▸ **ACTION ITEM**:
Each record is to be reproduced verbatim.

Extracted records
++++++++

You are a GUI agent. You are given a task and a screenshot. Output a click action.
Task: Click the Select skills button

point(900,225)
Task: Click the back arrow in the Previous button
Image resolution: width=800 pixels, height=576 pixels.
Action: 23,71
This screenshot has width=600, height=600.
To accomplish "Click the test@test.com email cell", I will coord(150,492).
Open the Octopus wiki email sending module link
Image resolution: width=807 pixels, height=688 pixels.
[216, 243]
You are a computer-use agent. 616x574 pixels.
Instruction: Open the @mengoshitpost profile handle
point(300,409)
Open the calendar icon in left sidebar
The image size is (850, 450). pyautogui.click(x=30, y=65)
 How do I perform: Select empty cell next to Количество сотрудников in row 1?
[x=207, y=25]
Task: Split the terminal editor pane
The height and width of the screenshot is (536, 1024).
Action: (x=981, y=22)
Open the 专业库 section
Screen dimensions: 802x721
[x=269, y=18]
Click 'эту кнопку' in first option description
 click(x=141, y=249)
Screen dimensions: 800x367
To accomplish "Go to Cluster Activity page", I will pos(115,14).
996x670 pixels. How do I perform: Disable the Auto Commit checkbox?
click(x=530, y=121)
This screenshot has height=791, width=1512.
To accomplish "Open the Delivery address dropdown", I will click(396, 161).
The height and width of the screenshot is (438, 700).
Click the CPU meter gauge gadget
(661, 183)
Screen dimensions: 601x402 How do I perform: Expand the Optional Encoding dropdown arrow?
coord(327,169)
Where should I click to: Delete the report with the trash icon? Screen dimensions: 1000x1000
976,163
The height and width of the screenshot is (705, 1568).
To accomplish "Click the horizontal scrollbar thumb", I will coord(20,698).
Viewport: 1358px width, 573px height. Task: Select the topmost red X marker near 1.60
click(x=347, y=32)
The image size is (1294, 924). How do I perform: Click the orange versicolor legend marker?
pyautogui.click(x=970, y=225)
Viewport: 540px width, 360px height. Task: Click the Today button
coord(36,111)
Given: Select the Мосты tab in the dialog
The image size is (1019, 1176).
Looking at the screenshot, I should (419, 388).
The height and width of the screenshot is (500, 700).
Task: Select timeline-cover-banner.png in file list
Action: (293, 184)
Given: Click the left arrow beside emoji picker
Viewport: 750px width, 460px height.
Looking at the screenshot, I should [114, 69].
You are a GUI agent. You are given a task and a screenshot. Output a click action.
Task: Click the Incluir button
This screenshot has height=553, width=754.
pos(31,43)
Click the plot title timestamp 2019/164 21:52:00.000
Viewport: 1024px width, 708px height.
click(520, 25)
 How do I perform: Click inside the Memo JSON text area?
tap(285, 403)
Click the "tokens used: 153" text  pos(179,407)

++++++++

▸ **ANSWER SECTION**:
You are a GUI agent. You are given a task and a screenshot. Output a click action.
Task: Click the Select skills button

point(900,225)
Task: Click the back arrow in the Previous button
Image resolution: width=800 pixels, height=576 pixels.
Action: 23,71
This screenshot has width=600, height=600.
To accomplish "Click the test@test.com email cell", I will coord(150,492).
Open the Octopus wiki email sending module link
Image resolution: width=807 pixels, height=688 pixels.
[216, 243]
You are a computer-use agent. 616x574 pixels.
Instruction: Open the @mengoshitpost profile handle
point(300,409)
Open the calendar icon in left sidebar
The image size is (850, 450). pyautogui.click(x=30, y=65)
 How do I perform: Select empty cell next to Количество сотрудников in row 1?
[x=207, y=25]
Task: Split the terminal editor pane
The height and width of the screenshot is (536, 1024).
Action: (x=981, y=22)
Open the 专业库 section
Screen dimensions: 802x721
[x=269, y=18]
Click 'эту кнопку' in first option description
 click(x=141, y=249)
Screen dimensions: 800x367
To accomplish "Go to Cluster Activity page", I will pos(115,14).
996x670 pixels. How do I perform: Disable the Auto Commit checkbox?
click(x=530, y=121)
This screenshot has height=791, width=1512.
To accomplish "Open the Delivery address dropdown", I will click(396, 161).
The height and width of the screenshot is (438, 700).
Click the CPU meter gauge gadget
(661, 183)
Screen dimensions: 601x402 How do I perform: Expand the Optional Encoding dropdown arrow?
coord(327,169)
Where should I click to: Delete the report with the trash icon? Screen dimensions: 1000x1000
976,163
The height and width of the screenshot is (705, 1568).
To accomplish "Click the horizontal scrollbar thumb", I will coord(20,698).
Viewport: 1358px width, 573px height. Task: Select the topmost red X marker near 1.60
click(x=347, y=32)
The image size is (1294, 924). How do I perform: Click the orange versicolor legend marker?
pyautogui.click(x=970, y=225)
Viewport: 540px width, 360px height. Task: Click the Today button
coord(36,111)
Given: Select the Мосты tab in the dialog
The image size is (1019, 1176).
Looking at the screenshot, I should (419, 388).
The height and width of the screenshot is (500, 700).
Task: Select timeline-cover-banner.png in file list
Action: (293, 184)
Given: Click the left arrow beside emoji picker
Viewport: 750px width, 460px height.
Looking at the screenshot, I should [114, 69].
You are a GUI agent. You are given a task and a screenshot. Output a click action.
Task: Click the Incluir button
This screenshot has height=553, width=754.
pos(31,43)
Click the plot title timestamp 2019/164 21:52:00.000
Viewport: 1024px width, 708px height.
click(520, 25)
 How do I perform: Click inside the Memo JSON text area?
tap(285, 403)
Click the "tokens used: 153" text  pos(179,407)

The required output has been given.